Chez la personne âgée
– une injection le matin d’insuline lente ou intermédiaire en cas d’hypoglycémie nocturne ;
– une injection le soir d’insuline lente ou intermédiaire si le patient présente des glycémies matinales très élevées ;
Chez le sujet âgé présentant un diabète de type 1, l’insulino-thérapie est de rigueur selon les protocoles à 1 ou 2 injections évoqués ci-dessus. Le schéma à 2 injections par jour est généralement adopté pour les personnes vivant en centre médicalisé. Chez une personne âgée vivant seule à son domicile, l’insulinothérapie est généralement simplifiée et permet souvent la visite chaque matin d’une auxiliaire médicale qui a un rôle essentiel de surveillance, d’information et de soins préventifs.

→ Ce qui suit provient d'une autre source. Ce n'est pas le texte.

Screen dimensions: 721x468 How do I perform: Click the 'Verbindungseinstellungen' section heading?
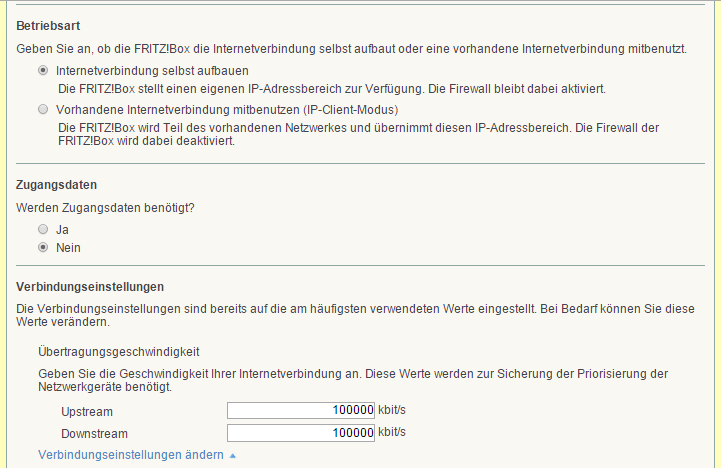pyautogui.click(x=90, y=287)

On peut alors voir des schémas présentant l’injection d’insulines de durée d’action différentes à un seul et même horaire dans la journée.
PRÉVENTION DES EFFETS IATROGÈNES
Contre-indications
Contre-indication commune à tous les autres antidiabétiques
Le diabète de type 1 contre-indique leur utilisation en l’absence d’association à l’insuline.